Coicoyán de las Flores is a town and municipality in Oaxaca in south-western Mexico. The municipality covers an area of 105.89 km2 and is part of the Juxtlahuaca district of the Mixteca Region. As of the 2020 census, the municipality had a total population of 9,563, up from 8,531 in 2010 and 7,598 in 2005.

==History==
The foundation of this town is unknown for certain since there is no written record. According to local oral tradition, a hill called El Gachupín is associated with a Spanish force that threatened general Vicente Guerrero while he was at a ranch in Ahuajutla, using metal from local mines to coin money from gold, copper, and silver. Guerrero reportedly waited for an opportunity to attack the Spanish forces at Azompa under cover of darkness, achieving victory the following morning and taking prisoners to a camp at Xonacatlán. As this account rests solely on oral tradition and a single, no-longer-accessible source, it should be treated as local legend rather than established history.

==Demographics==
As of the 2020 Mexican census, an estimated 89.8% of the municipality's population aged three and over spoke an indigenous language, overwhelmingly Mixtec (8,572 speakers), with small numbers of Zapotec and Mixe speakers also recorded.

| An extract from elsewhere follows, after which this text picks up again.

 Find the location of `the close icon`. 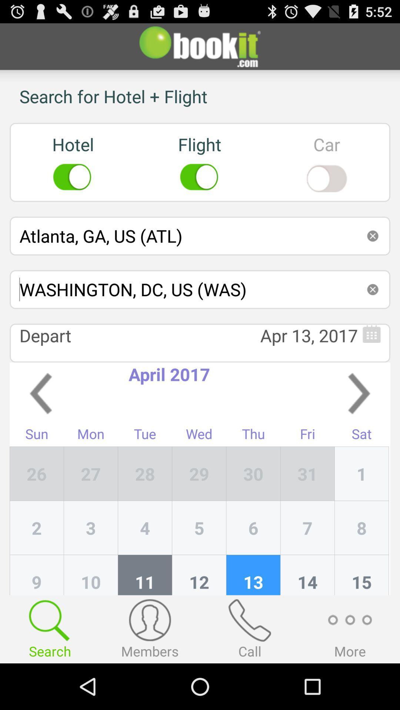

==Poverty and human development==
Coicoyán de las Flores has repeatedly been identified by Mexico's National Council for the Evaluation of Social Development Policy (CONEVAL) as one of the country's most impoverished municipalities. In CONEVAL's 2020 municipal poverty assessment, published in December 2021, it was named alongside San Simón Zahuatlán (Oaxaca) and Cochoapa el Grande (Guerrero) as one of the three Mexican municipalities with the highest proportion of the population in extreme poverty, at approximately 99%.

A study cited by the investigative outlet Contralínea, attributed to a joint project of the United Nations Development Programme and Mexico's National Commission for the Development of Indigenous Peoples, reported a Human Development Index of 0.4455 for the municipality, comparable to figures recorded in parts of Sub-Saharan Africa.

==Government==
Coicoyán de las Flores is one of the municipalities in Oaxaca that elects its municipal authorities under Sistemas Normativos Indígenas (Indigenous Normative Systems, also known as usos y costumbres), rather than through political party-based elections.